Unreliable vendors

Throughout my careers I have had to deal a lot with vendors, be that infrastructure, services, ... and one thing shines through, when you rely on someone else it is best to assess the impact of said vendor and have your contingency plans.

This post is in no way shape or form intending to talk about any vendor, it will mainly be an attempt to convey my perspective on how I have dealt with the issue of Unreliable vendors. When you are running a service, it's easy to shift blame to your vendor for being down or introducing a bug but you are responsible for the choices of your product. Let that sink in, we can't just shift accountability to a third party.

Reduce impact

One of the most important things would be reducing the impact of a third party having downtime. When my billing provider is down should unrelated API Calls that happen to have a level of overlap go down? No, they really shouldn't we should optimise for providing service without that x% of our API surface not working.

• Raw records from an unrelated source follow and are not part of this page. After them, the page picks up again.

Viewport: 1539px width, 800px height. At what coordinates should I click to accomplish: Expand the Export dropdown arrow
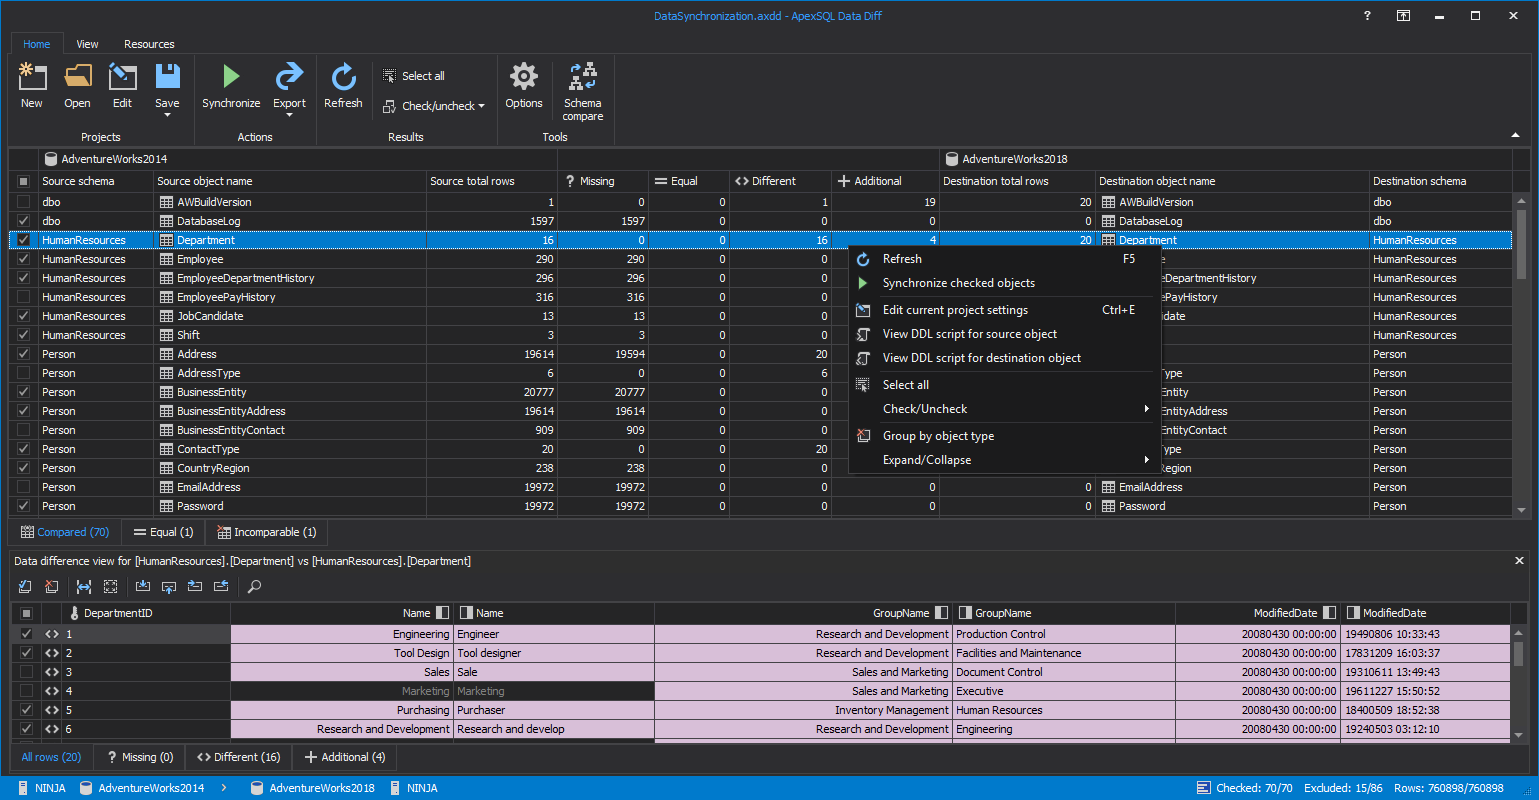click(289, 115)
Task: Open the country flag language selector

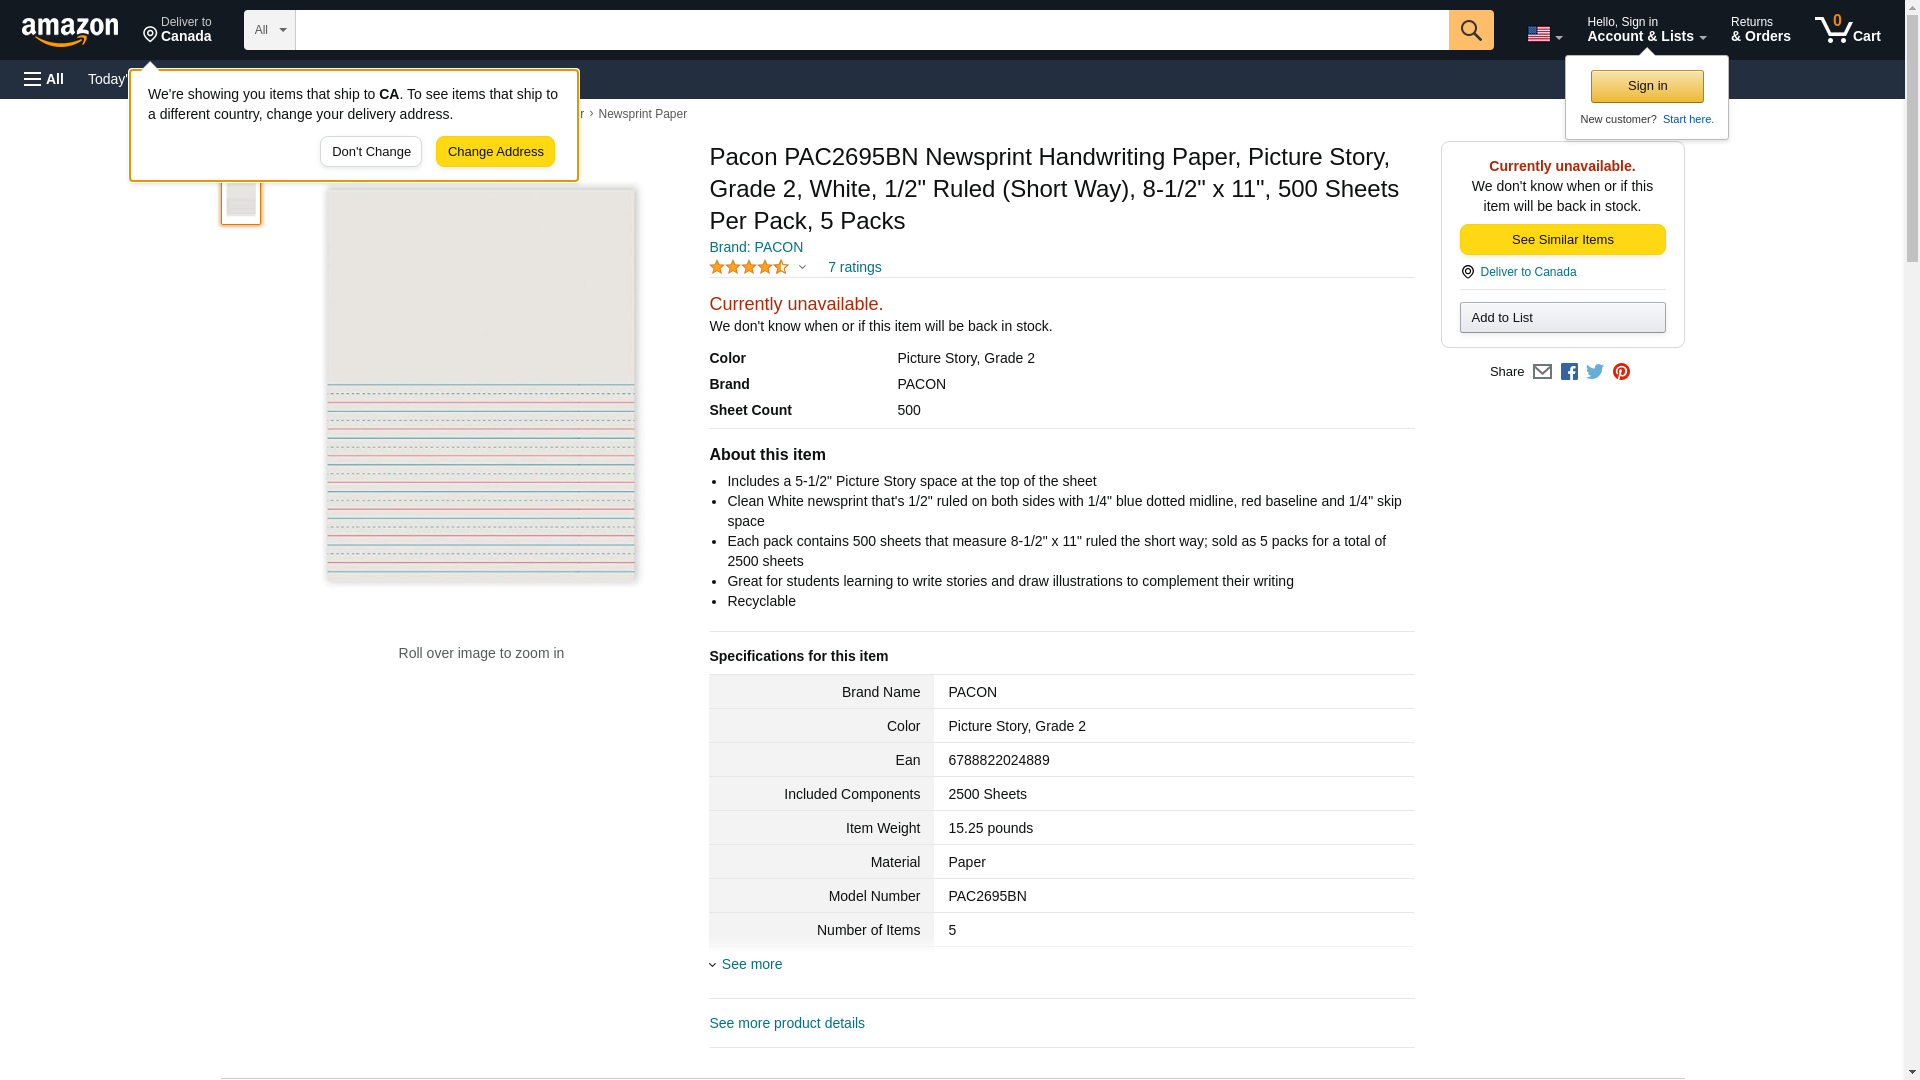Action: coord(1544,34)
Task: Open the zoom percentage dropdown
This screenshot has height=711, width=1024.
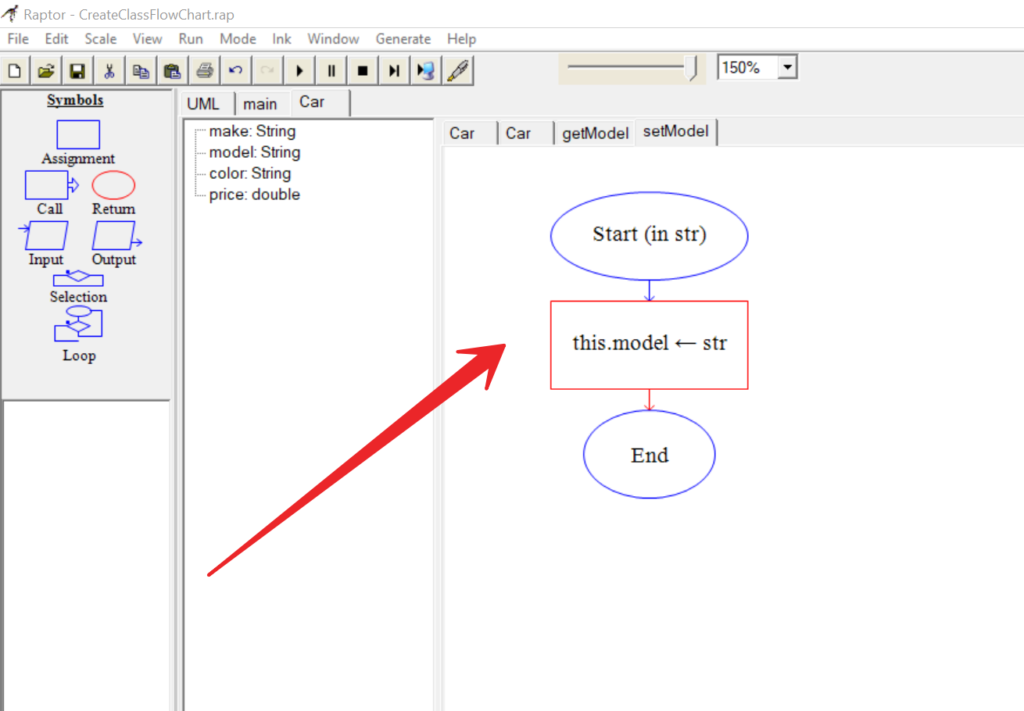Action: click(x=787, y=67)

In the GraphQL world this could be done by i.e. having that part of the API response be nullable and providing an appropriate GraphQLError to highlight that billing is currently not available.

Reducing impact is ofcourse not possible for every vendor, if your infrastructure goes down well... You can convey that to your user but the impact will be hard to reduce.

Fallbacks

Another common thing might be having a fallback, a slower read-only database or another infrastructure provider deployed in parallel that just requires a DNS switch. A lot of these things can be controlled with little switches and should be as automatic as possible.

One example of this could be that you have a distributed KV store that sometimes goes down, when it does go down you fallback to some blob storage like S3 to get the data you need... Yes it will be slower but your customers won't be impacted.

A fallback will be a tradeoff to ensure resilience and create uptime guarantees.

Optimise for reproduction

One last thing we can do is optimise for reproduction, a vendor does not neccesarily go down... They might just introduce a bug in their systems which introduces unexpected interactions. For this case I have personally started thinking about optimising for reproductions.

It's very hard to contextualise what kind of customer you are, are you doing the most basic thing with their software or are you living on the bleeding edge. Are you the only one impacted by a certain issue or are more people affected but is just not that much of a problem for them?

In whatever bucket you fall here, optimise for reproduction, try to have some tool that generates all of the contact points with the third party provider so you can give all of the URL's, SDK calls,.. to their support team to show the issue.

For infrastructure providers I feel this is really crucial, being able to either spin up some piece of infrastructure that highlights the behavior in isolation is crucial for them to understand what part of their (distributed) system is buggy.

None of this is easy and building for resilience takes deep knowledge of what you're building and what your most critical pieces are but... It's better than having to blame your vendors at every incident.

All of this doesn't need to be isolated to vendors, heck optimising for reproduction might as well be applied to open-source.